Problem Statement: The most significant disadvantage of open-ended items that allow the valid measurement of upper level cognitive behaviours, such as synthesis and evaluation, is scoring. The difficulty associated with objectively scoring the answers to the items contributes to the reduction of the reliability of the scores. Moreover, other sources of error also affect reliability. When measurement involves more than one source of error, as in the case of scoring open-ended items, item response theory, which removes the restriction of the classical test theory, is preferred.
Purpose of Study: The purpose of the study is to assess the infit-outfit statistics and reliability coefficients of the scores for a statistics exam composed of open-ended items using the many facet Rasch model (MFRM) analysis for each source of variability (i.e., students, items, and raters) and to interpret the reliability of the scores.

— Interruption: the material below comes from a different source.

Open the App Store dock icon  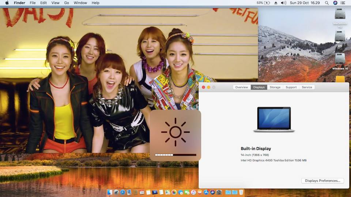point(206,192)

Methods:In this study, MFRM was used to analyse the answers given to 10 open-ended items in a Statistics I course; the answers were provided by 55 third year graduate students of the Psychological Counselling and Guidance Department of the Faculty of Education in the fall semester of the 2010-2011 academic year. The scoring was performed by three raters who were experts in statistics and work as academic staff at the university. Thereby, this study contains the following three sources of variability (facets): students, items, and raters. Measurement reports, including infit and outfit statistics, separation indexes and reliability coefficients were calculated for each facet by FACET computer package programme.
Findings and Results: According to the MFRM analysis, the reliability coefficients for the student and item facets were .79 and .90, respectively; moreover, the separation indexes of the student and item facets were 1.95 and 2.95, respectively. Additionally, complete consistency was found between the raters in this study.

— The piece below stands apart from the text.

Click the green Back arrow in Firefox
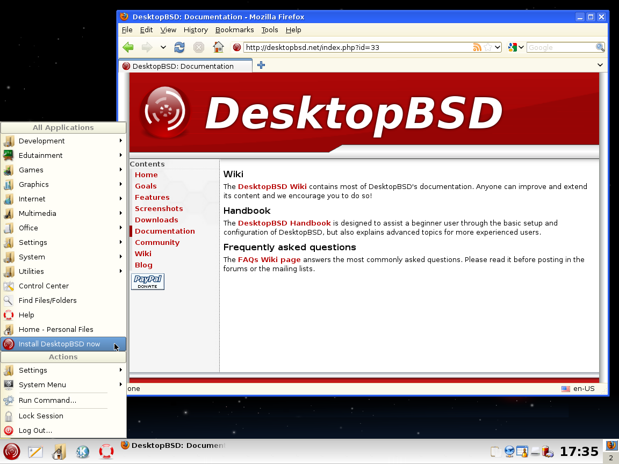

Conclusions and Recommendations: The MFRM makes important contributions to the analysis of measurement results, the development of measurement tools, the organization of appropriate measurement circumstances, and the provision of effective training for raters. Because it is believed to provide important information, the use of the MFRM might be recommended when analysing the results obtained from exams in which open-ended items are used and through which important decisions about the students’ future are made.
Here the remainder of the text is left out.